For the latest doomnostication from Stephen Hawking, and he doesn't specifically say what will happen but, well, we're fucked.  (Science Daily:  Humans won’t survive 1,000 more years without escaping ‘fragile’ Earth – Hawking)

Ed:  doomnostication?

Today's sniglet rolls together doom and prognostication.  Nice, huh?  With all the fortune teller news readers sleazing about, they should find it handy.  We are fucked.  We are so completely fucked!!!


It's not clear what he tries to do since he's right there's an important step between now and establishing a working colony on another planet but he adds we have to be especially careful until he then.

WTF??  We don't have to be especially careful after that??

Parting on an inspiring note, Hawking encouraged those in the audience to “remember to look up at the stars and not down at your feet.

- RT

Hot tip on that, Steve-o:  if you are sinking into the sand because of the rising water, you maybe have a different problem requiring your attention.

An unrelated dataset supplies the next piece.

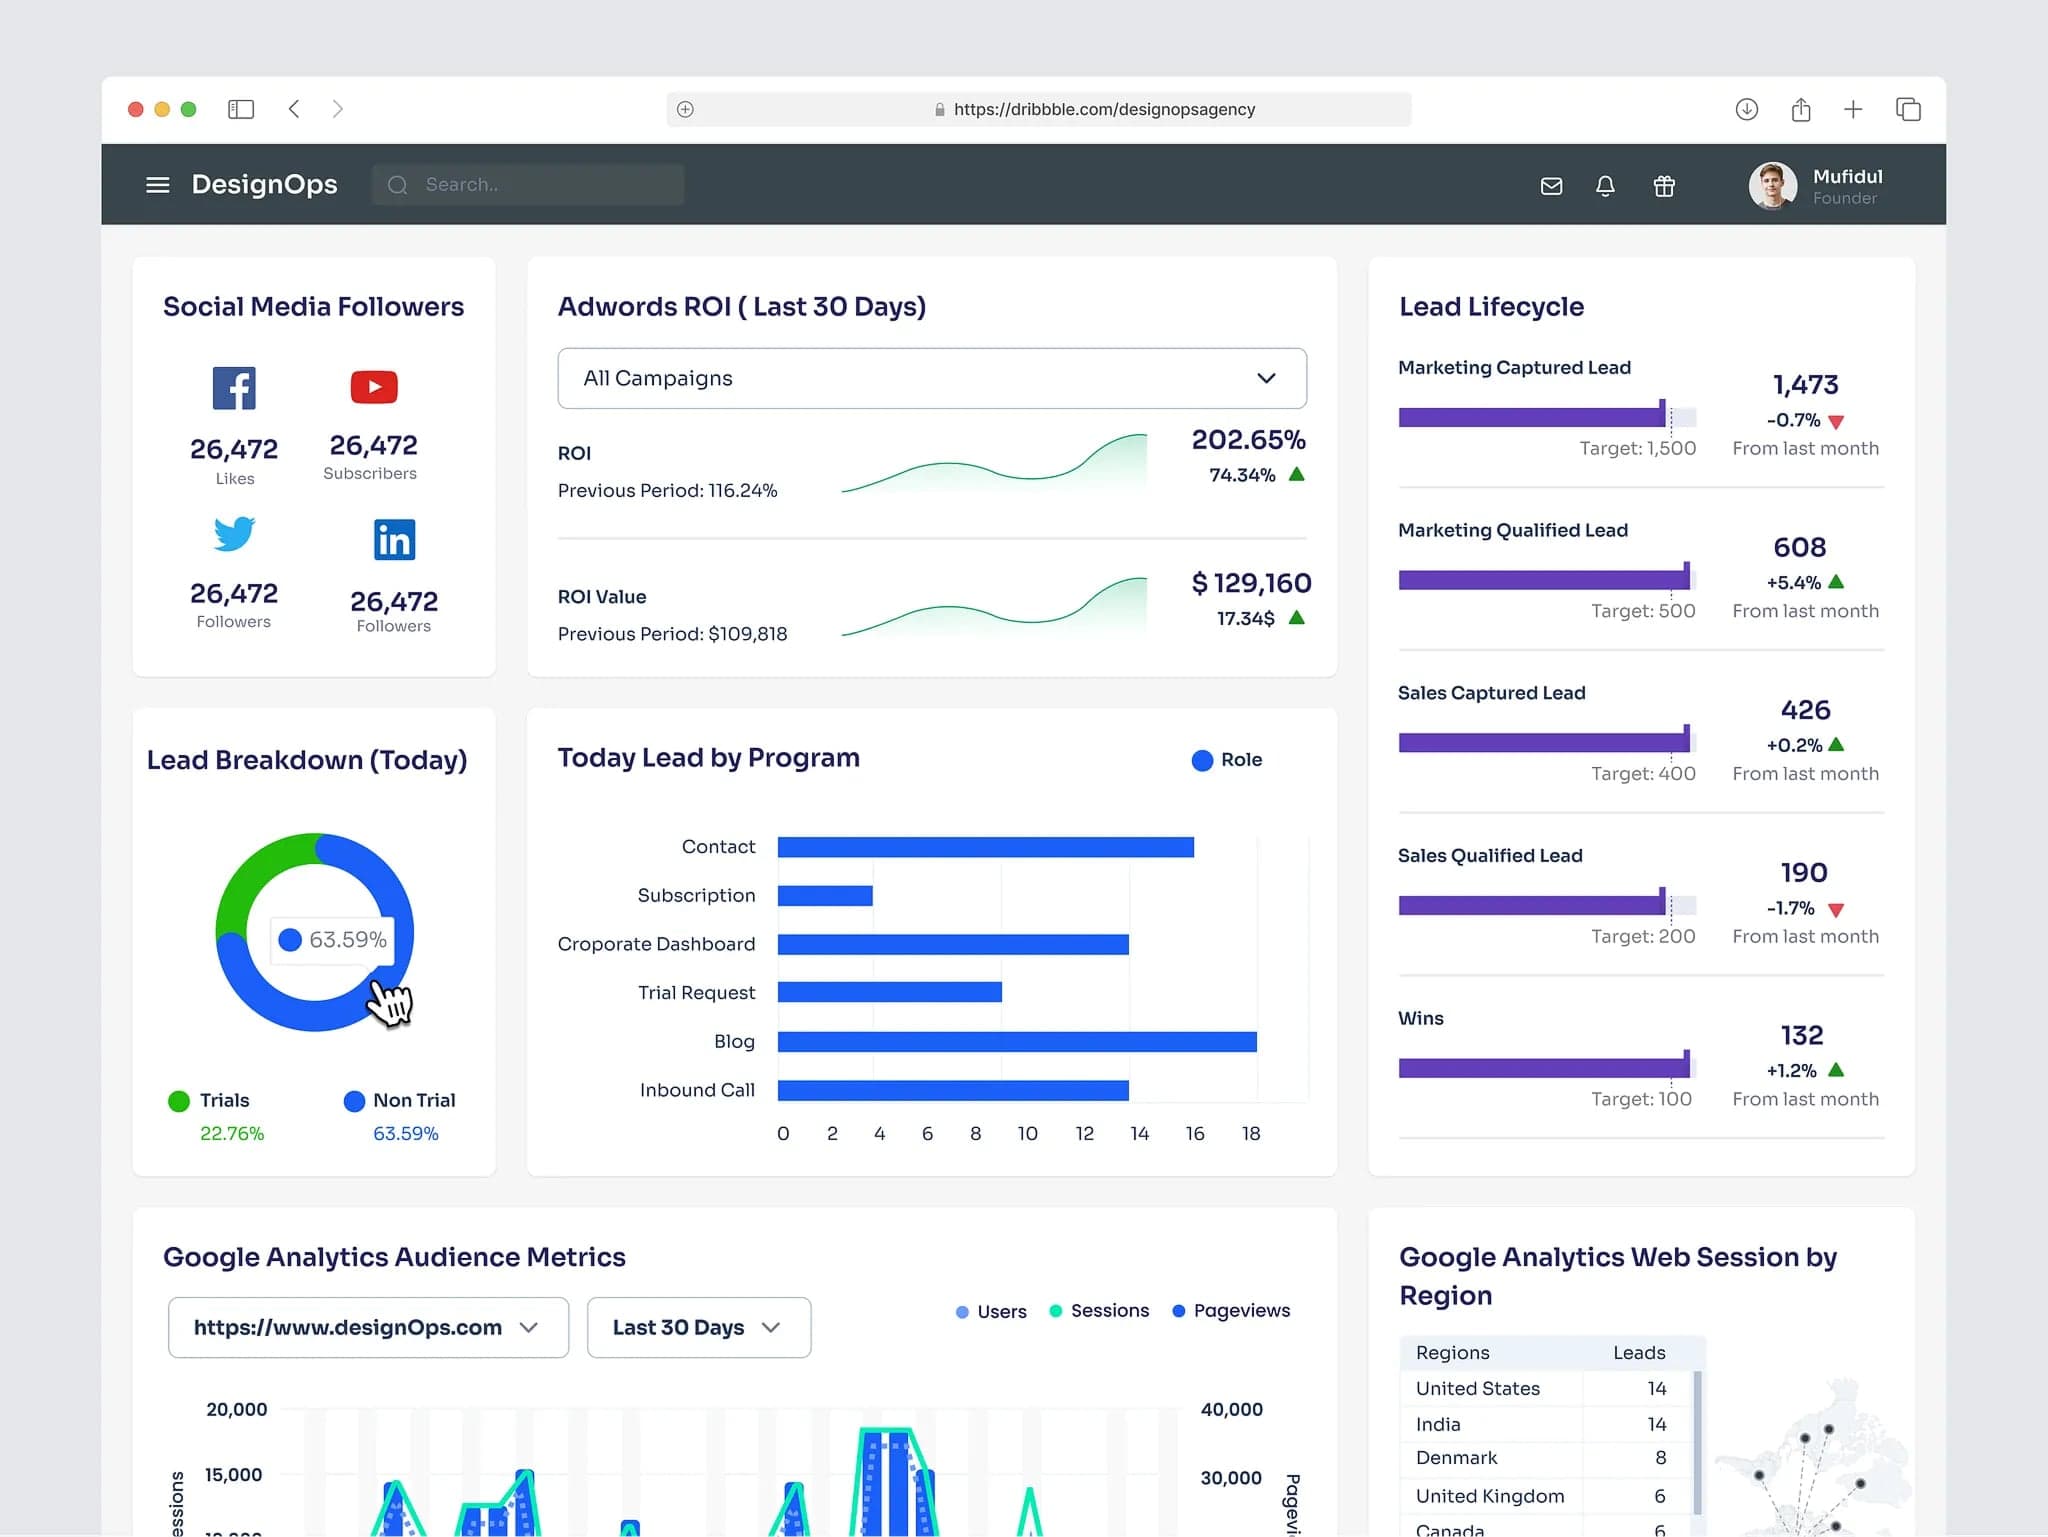Open the Last 30 Days dropdown

(698, 1328)
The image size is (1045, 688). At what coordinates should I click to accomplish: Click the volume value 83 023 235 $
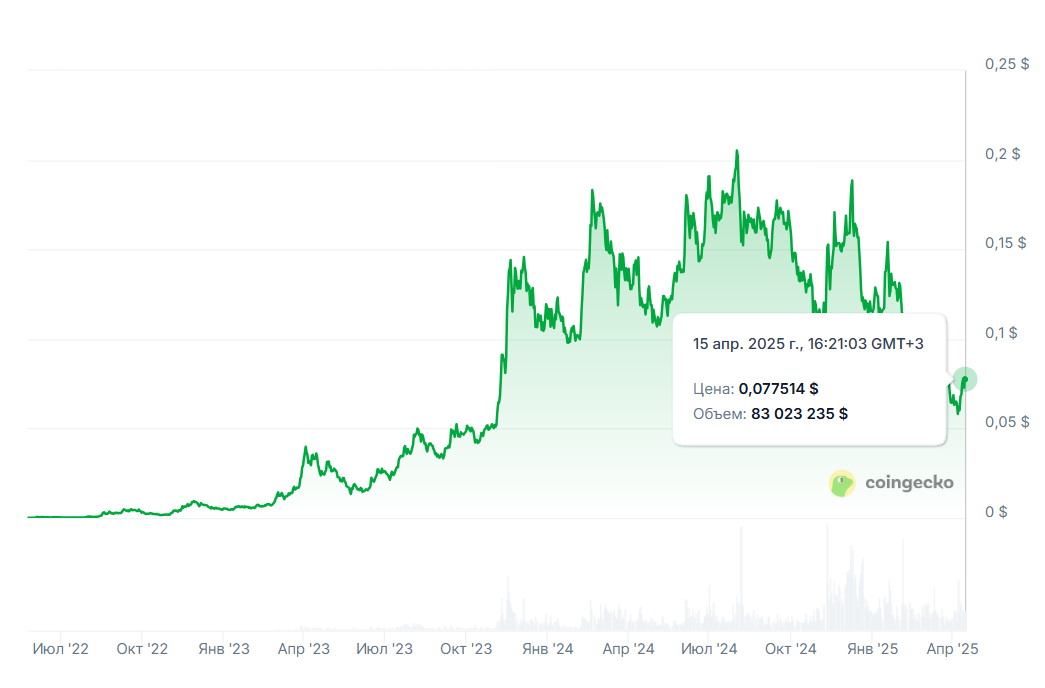pos(799,413)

Hawking's enthusiasm for space exploration is laudable and I share it but not at the expense of everything else.  There has to be determined research in all aspects of science to pursue the space exploration and also the proper shepherding of this fragile planet.  There's one salient point to space travel and that's the fact you're not going; it's not a ticket to other planets except for colonists and most of us won't go.  If Earth won't last more than a thousand more years then we really are fucked.

Most of us won't want to go because you're not putting me inside a fucking flying and sometimes exploding coffin for six fucking months to land on some godforsaken hellhole which doesn't even have fucking cable television but it's great if you don't mind your food being created on a 3D fucking printer.

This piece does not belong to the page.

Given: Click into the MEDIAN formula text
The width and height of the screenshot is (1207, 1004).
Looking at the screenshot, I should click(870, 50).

Nope, most of us won't go but we still need to do it because this is what Man does.  Even when we don't go, we see some of what they see and what a spectacle even when it's only a couple of guys bouncing around on the Moon to collect rocks or just a robot blundering around Mars.  We need that in the same way as sunshine since the lack of it is a strong indicator for depression.


Besides, every rocket launch is mechanical orgasm for the Industrial Revolution.  They need that because otherwise all they've got is Nintendo.


Hawking is a study because he's great for these pontifical pronouncements although his previous 'there is no God' wasn't precisely something a pontiff might say.  Climate change is one of the most hysterical about doomnostication but this is what the Earth looks like after the poles melt in the next hundred years.



The Southeast gets soaked the most and Florida is sleeping with the alligators.  Fort Worth is not crying because it becomes beachfront property.  They predict more storms with the warming and I doubt I would dig a hurricane too much so maybe Fort Worth wouldn't be so good.

Assuming the continued lack of preparation, there's catastrophic business expense as a consequence of the warming but not so much for property overall ... unless you're in Florida and in which case you're fucked.  The Dixiecrat states are screwed too but no-one likes them anyway.  Louisiana even busted Willie Nelson once.  They don't want anyone to like them when they do shit like that.

Ed:  all the launch sites go underwater.

Yep, California, Virginia, and Florida definitely go defunct for space vehicles.  Whoa, this could be the time for the pitch for the Fort Worth launch site.  Let's do that.


The fragile planet will be destroyed in a thousand years, huh?  Given no change to nonstop rapacious consumerism, no mitigation of economies to normalize societies and population growth, and no effort to find ways to accommodate change, Earth will probably be destroyed even faster than that.  That assumes people never do more than acquiesce to denialists but you don't believe that or you wouldn't be reading this scurvy swill from a pusillanimous pigeon-hearted poltroon such as myself.

People have never accepted disaster.  When there's an Ice Age, we go South.  For the really big ones, we go far South.  Now we have the flip side and people say we will roll over for it?

Like bloody hell we will.

In the resounding words of Lotho:  you figure it out.


In the not-so-resounding words of Silas:  look at your feet and the stars to see it all.